Dear Diary

In October, I got a wild hair to join quilter Heidi Parkes' virtual Diary Quilting workshop. It met weekly via Zoom, plus two optional working sessions per week, making it completely doable. And if you're unfamiliar with Heidi's work, there is something I find so appealing about it. She uses her quilts to tell stories - though perhaps the story isn't imminently available to you, the viewer, because it's encapsulated in a visual code. Heidi uses colors, shapes, and stitching, plus the history and background of fabrics themselves, to construct an entire universe or lifetime in an abstract visual impact. There is something about it that is raw and vulnerable -- Heidi will leave knots and raw edges exposed -- yet attractive and absorbing in its realness. This was made by a person, completely. 

I feel like I've struggled to figure out how to express stories in an abstract way. How would I represent the concept of abandonment - a fear I've carried with me since I was so little - conceptually and visually? I walk around with weight on my shoulders and I think I want to shake it out through my art, but sometimes I just don't know how. I've been wondering about this for a long time, and when I discovered Heidi's work, it spoke to me directly.

[Word and element location data]
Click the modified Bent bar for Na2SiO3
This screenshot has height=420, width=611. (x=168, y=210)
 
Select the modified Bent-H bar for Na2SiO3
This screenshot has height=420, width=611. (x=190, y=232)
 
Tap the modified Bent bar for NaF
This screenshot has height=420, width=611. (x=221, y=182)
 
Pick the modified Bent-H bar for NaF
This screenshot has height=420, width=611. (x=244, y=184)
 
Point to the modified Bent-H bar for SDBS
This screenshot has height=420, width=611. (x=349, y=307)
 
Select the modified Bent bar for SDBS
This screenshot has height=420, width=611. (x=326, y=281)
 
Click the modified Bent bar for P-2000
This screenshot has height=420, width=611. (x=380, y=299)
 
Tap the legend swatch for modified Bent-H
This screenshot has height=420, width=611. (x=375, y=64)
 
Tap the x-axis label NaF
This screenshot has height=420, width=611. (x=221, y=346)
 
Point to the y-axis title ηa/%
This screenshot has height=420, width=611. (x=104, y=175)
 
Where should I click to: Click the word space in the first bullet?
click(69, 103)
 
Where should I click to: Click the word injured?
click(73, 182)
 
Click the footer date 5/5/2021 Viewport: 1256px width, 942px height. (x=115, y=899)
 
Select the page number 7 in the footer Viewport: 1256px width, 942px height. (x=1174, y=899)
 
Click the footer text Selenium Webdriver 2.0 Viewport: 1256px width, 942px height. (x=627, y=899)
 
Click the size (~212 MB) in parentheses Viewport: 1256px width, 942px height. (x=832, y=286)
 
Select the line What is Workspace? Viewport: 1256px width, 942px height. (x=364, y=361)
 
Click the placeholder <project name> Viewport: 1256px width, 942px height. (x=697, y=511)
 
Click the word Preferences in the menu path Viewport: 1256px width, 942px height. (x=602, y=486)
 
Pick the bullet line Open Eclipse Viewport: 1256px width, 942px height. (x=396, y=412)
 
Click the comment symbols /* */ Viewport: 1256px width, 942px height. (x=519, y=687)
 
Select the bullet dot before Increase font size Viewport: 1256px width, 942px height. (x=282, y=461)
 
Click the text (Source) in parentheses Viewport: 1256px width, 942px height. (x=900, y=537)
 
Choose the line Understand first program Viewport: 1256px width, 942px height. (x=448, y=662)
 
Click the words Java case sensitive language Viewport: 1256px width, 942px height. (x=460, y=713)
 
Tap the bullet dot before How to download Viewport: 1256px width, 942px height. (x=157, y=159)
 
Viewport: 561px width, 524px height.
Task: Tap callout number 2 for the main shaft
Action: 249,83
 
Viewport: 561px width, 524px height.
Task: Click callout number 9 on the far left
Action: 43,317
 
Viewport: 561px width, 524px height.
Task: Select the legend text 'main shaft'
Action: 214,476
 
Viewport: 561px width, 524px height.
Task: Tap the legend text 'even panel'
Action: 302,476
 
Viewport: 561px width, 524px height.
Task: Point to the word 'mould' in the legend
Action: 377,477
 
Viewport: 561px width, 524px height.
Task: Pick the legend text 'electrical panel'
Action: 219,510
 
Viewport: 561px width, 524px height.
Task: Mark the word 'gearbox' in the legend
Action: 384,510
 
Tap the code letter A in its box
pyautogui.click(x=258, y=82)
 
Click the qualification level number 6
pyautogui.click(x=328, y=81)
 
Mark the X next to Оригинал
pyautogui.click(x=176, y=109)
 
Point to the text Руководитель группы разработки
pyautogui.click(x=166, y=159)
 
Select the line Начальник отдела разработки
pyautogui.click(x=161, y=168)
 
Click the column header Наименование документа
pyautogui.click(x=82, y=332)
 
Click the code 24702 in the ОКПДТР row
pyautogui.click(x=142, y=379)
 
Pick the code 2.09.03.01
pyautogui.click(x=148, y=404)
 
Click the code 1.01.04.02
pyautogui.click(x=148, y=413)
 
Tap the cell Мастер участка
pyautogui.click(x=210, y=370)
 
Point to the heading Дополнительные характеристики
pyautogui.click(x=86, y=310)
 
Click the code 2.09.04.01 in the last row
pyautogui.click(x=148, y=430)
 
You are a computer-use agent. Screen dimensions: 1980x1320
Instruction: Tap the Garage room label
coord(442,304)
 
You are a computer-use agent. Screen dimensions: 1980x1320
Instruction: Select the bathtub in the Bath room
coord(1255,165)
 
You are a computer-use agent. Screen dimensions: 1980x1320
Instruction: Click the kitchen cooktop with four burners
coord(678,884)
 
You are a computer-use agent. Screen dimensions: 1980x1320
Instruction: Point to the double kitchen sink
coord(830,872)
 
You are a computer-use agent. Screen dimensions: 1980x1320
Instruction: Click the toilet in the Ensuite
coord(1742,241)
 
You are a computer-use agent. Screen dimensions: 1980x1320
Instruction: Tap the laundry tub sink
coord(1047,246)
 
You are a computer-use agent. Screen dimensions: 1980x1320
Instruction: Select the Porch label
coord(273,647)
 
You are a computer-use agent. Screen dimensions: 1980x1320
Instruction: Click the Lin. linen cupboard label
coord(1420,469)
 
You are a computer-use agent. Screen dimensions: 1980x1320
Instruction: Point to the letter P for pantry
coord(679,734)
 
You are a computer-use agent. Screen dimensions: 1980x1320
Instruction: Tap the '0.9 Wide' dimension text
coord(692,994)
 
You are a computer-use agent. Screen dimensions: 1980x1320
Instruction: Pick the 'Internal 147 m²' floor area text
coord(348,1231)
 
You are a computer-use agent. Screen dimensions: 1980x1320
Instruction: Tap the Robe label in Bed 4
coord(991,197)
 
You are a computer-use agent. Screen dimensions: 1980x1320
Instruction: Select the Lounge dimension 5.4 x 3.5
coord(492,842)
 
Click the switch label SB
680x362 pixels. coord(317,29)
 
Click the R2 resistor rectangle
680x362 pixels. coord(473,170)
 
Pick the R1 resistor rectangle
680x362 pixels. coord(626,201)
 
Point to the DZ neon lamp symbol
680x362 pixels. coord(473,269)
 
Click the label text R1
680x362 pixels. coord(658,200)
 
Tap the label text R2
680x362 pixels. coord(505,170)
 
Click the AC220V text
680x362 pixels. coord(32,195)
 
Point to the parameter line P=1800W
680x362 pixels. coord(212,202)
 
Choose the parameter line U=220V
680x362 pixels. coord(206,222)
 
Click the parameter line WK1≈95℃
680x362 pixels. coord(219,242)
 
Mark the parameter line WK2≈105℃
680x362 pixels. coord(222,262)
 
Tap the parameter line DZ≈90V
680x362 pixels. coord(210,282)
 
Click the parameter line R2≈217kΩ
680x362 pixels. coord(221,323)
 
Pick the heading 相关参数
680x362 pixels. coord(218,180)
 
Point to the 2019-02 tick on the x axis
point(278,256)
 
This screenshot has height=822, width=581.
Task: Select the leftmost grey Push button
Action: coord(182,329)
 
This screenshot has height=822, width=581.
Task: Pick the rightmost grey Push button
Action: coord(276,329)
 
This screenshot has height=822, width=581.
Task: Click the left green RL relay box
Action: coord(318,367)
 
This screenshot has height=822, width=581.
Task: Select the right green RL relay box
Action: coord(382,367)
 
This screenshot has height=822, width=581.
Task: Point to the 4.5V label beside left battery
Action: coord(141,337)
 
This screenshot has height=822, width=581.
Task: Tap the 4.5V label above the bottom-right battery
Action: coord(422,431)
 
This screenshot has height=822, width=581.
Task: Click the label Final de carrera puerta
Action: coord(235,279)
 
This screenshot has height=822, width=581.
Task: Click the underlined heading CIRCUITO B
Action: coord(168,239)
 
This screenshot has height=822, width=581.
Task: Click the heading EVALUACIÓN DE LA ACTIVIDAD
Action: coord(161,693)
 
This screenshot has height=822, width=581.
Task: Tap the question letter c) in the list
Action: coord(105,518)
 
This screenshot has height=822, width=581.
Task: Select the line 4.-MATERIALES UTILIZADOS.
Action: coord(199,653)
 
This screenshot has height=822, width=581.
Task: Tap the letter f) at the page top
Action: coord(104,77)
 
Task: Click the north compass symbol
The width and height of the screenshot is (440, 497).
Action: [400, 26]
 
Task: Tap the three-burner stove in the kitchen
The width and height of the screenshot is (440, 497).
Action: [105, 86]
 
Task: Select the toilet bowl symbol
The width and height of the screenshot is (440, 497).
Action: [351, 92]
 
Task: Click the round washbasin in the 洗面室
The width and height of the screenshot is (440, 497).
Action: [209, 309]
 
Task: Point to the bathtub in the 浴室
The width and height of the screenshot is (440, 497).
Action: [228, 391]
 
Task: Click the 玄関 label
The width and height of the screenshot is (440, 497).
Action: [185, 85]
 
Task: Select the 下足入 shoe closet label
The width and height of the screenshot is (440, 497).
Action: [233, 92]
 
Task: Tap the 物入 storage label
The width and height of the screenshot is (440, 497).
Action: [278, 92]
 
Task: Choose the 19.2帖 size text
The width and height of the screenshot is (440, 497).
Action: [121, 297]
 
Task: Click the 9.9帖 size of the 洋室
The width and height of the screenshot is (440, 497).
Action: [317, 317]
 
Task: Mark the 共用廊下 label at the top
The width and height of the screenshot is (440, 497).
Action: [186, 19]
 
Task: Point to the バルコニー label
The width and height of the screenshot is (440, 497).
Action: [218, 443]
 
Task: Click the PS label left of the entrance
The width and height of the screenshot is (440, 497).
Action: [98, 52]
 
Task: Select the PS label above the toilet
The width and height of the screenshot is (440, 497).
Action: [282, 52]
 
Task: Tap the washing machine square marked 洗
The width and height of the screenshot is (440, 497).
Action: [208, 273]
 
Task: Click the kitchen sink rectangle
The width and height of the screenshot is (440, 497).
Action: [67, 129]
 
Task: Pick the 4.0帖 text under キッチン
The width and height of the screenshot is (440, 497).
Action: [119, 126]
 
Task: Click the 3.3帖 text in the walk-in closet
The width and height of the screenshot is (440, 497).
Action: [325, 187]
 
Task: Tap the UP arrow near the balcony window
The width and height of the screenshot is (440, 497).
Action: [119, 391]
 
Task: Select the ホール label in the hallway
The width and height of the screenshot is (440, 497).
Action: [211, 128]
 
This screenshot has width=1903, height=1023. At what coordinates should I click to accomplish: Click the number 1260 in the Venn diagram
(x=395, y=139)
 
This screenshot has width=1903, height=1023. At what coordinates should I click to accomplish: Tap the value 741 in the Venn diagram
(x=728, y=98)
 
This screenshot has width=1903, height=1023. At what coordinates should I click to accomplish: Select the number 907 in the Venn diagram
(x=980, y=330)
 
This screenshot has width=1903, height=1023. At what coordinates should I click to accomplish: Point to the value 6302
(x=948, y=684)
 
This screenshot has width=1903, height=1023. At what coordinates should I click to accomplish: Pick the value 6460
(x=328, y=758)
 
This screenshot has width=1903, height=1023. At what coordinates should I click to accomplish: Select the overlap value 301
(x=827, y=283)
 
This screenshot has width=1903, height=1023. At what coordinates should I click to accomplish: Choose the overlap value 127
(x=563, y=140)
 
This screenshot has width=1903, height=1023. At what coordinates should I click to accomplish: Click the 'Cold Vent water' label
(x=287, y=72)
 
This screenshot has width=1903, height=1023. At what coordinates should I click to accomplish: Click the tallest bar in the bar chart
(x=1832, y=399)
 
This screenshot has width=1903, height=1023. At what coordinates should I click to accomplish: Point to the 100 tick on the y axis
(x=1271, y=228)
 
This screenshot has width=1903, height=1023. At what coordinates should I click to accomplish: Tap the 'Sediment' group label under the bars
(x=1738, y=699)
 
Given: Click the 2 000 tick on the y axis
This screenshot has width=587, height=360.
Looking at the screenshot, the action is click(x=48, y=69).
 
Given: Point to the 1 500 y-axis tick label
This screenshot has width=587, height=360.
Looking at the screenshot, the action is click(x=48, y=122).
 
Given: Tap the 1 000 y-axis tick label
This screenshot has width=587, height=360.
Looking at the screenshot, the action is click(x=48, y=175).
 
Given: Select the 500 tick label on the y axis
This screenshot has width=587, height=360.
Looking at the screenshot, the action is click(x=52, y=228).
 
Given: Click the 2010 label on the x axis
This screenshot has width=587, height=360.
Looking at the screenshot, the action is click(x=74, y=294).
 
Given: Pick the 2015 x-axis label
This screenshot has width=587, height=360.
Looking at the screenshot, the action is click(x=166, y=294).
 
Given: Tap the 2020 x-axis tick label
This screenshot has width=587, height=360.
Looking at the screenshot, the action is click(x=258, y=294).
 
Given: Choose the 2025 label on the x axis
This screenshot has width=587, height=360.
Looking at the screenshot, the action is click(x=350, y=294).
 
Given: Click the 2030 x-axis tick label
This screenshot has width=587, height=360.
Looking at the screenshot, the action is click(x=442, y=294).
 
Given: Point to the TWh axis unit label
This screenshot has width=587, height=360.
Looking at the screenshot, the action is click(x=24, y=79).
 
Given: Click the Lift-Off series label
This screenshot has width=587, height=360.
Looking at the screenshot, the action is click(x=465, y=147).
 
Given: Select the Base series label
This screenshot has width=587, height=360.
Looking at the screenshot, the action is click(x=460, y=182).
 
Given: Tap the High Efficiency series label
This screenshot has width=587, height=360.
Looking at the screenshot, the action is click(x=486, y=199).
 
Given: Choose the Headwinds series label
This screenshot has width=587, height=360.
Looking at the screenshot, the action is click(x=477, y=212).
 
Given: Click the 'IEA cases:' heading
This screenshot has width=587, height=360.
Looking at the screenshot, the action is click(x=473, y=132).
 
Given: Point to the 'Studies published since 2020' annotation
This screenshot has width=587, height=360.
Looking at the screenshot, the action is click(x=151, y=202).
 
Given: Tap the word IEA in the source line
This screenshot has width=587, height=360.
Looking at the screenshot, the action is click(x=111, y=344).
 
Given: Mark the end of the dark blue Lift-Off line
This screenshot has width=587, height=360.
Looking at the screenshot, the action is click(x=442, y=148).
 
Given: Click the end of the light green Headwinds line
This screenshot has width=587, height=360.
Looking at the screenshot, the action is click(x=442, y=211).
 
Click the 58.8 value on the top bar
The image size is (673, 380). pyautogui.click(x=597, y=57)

◆ **Exercise requirements**
1: Answer these questions about the Dear Diary text, one per line:
(a) How often did Heidi Parkes' Diary Quilting workshop meet via Zoom?
(b) What does Heidi leave exposed in her quilts?
(c) What fear has the writer carried since being little?
2: Reproduce the lines of the listing, starting at the line that contains "Task: Select the ホール label in the hallway" and ending at the line that contains "(x=728, y=98)".

◆ **The responses**
1:
(a) Weekly, plus two optional working sessions per week.
(b) Knots and raw edges.
(c) Abandonment.

2:
Task: Select the ホール label in the hallway
The width and height of the screenshot is (440, 497).
Action: [211, 128]
 
This screenshot has width=1903, height=1023. At what coordinates should I click to accomplish: Click the number 1260 in the Venn diagram
(x=395, y=139)
 
This screenshot has width=1903, height=1023. At what coordinates should I click to accomplish: Tap the value 741 in the Venn diagram
(x=728, y=98)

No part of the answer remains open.